Le 9 juillet 1942, quelques jours avant la rafle, Ida Cisinski, est arrêtée parce qu’elle ne portait pas l’étoile jaune. Un certificat émis par le docteur Jean Koechlin pour des troubles psychiques et physiques a permis sa libération, alors que son époux est arrêté puis libéré au bout de 48 heures. Tous deux sont à nouveau arrêtés à Avallon, le 13 juillet puis transférés à Auxerre ; le sous-préfet d’Avallon prend alors soin d’informer le préfet de la situation médicale d’Ida Cisinski. Néanmoins, le certificat médical n’a pas sauvé Ida Cisinski de la déportation : elle et son époux sont emmenés à Pithiviers le 15 juillet puis déportés deux jours plus tard dans le convoi n°6.
Émile Cisinski, lui, a évité la déportation : comme les autres enfants de juifs arrêtés, il a été amené à l’assistance publique d’Auxerre, le 13 juillet. Trois jours plus tard, il a été confié à Mme Guénin, de Courson-les-Carrières (à 25 km au sud d’Auxerre et 40 km au nord-ouest d’Avallon). On ne sait rien de Mme Guénin et l’enfant devait ensuite être confié à Mme Duroux comme le souhaitait son père. Le 20 août 1942, il est remis au centre Lamarck de l’Union générale des juifs de France (UGIF) dans le 18e arrondissement de Paris. Il quitte ce centre en décembre 1942. En trois ans, il a été placé dans sept familles successives avant d’être retrouvé, en 1945, par son oncle paternel dont la famille, réfugiée en Suisse, avait échappé à la déportation.

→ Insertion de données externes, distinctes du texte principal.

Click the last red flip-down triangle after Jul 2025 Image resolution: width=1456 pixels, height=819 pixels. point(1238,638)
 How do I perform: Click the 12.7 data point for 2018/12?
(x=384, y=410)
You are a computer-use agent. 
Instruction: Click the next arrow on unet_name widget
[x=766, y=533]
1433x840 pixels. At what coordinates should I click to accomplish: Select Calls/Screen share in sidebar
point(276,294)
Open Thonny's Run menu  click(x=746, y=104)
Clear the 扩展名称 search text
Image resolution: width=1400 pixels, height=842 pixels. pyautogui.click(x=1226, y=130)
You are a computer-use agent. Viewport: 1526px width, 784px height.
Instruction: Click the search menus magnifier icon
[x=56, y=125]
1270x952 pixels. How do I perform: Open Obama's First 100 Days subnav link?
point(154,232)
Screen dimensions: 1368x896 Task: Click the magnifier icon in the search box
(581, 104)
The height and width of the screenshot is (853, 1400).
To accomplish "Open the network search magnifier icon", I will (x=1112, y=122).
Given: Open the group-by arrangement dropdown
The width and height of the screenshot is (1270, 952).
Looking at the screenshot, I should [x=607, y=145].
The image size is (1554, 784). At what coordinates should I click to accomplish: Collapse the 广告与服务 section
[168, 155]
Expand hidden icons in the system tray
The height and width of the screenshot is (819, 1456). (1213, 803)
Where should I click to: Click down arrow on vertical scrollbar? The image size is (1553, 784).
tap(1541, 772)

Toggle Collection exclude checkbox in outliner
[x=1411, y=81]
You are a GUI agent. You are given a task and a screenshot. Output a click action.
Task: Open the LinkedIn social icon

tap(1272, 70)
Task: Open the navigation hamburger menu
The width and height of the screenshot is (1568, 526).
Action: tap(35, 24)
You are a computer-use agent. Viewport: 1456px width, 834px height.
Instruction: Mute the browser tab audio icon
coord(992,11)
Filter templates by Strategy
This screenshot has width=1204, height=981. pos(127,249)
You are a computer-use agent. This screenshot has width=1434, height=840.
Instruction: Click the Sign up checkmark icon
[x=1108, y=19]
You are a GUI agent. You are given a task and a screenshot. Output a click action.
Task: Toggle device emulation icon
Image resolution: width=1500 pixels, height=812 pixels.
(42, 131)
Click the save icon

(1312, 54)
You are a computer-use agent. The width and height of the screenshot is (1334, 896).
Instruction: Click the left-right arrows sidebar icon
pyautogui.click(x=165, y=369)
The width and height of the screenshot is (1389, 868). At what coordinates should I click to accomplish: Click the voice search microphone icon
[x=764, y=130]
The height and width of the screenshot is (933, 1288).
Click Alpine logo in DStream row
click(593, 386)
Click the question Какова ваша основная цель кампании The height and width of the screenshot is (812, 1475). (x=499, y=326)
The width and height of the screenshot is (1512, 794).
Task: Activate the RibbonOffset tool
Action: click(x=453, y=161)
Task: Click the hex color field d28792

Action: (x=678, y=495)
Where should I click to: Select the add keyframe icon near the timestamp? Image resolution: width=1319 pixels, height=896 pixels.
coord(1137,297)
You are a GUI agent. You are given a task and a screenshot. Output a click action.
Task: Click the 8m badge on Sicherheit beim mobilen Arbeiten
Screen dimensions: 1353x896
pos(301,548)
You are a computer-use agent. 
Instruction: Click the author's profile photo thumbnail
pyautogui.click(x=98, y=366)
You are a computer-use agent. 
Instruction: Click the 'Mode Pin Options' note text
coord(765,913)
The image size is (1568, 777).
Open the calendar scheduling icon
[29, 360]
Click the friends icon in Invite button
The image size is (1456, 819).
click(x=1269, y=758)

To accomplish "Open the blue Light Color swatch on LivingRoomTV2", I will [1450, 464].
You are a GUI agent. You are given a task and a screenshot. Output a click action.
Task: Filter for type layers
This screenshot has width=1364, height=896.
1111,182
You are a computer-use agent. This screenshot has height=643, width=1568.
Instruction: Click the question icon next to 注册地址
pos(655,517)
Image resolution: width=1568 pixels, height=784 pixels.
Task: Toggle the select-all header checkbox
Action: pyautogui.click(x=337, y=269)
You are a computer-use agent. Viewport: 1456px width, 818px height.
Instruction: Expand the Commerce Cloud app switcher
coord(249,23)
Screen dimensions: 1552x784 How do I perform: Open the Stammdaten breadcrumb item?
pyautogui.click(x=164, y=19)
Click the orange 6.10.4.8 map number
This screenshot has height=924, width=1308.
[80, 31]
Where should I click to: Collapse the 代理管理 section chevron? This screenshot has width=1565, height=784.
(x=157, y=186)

Nathalie Verpeaux, professeure d’histoire-géographie.
Contexte
Gouverner, l'État français
Le 10 juillet 1940, les parlementaires français donnent les pleins pouvoirs au maréchal Pétain. Son gouvernement supprime la République. Il la remplace par l'État français. Le Maréchal concentre entre ses mains les pouvoirs exécutif et législatif. Le suffrage universel est supprimé.
Le Maréchal bénéficie d'un véritable culte de la personnalité. On célèbre le père de la Patrie, le héros de Verdun.
Il lance la « Révolution nationale ». C'est une revanche sur la tradition républicaine, le Front populaire de 1936 et sur tous les acquis libéraux et démocratiques depuis 1789 !
Cette politique repose sur une idéologie réactionnaire : pour que la France se redresse, il faut revenir aux valeurs traditionnelles exprimées par la devise « Travail, Famille, Patrie ».
Les anciens partis et les syndicats sont interdits et réprimés.
Sans aucune pression allemande, ce gouvernement antisémite promulgue un statut des Juifs. Certains métiers leur sont interdits. La police de Vichy collabore aux rafles. C'est Laval, Premier ministre de Pétain, qui propose aux autorités allemandes de déporter également les enfants des Juifs étrangers. Vichy livre ainsi aux nazis 75 721 Juifs. Seulement 2 500 reviendront des camps de concentration et d'extermination.
L'école est très contrôlée. Des organisations comme les Chantiers de la jeunesse encadrent les jeunes.
La natalité est encouragée. C'est le maréchal Pétain qui instaure la fête des mères en France.
En novembre 1942, les Allemands envahissent la zone sud. La collaboration s'accentue alors. Le régime de Vichy prend des formes qui le rapprochent de plus en plus des fascismes. La Milice pourchasse, aux côtés des Allemands, les résistants.
Si les Français sont dans leur majorité maréchalistes, attachés à la personne de Pétain, ils sont peu pétainistes, c'est-à-dire partisans de la « Révolution nationale ».
Seule une toute petite minorité de Français est franchement collaborationniste. La majorité est surtout préoccupée par les difficultés de la vie quotidienne.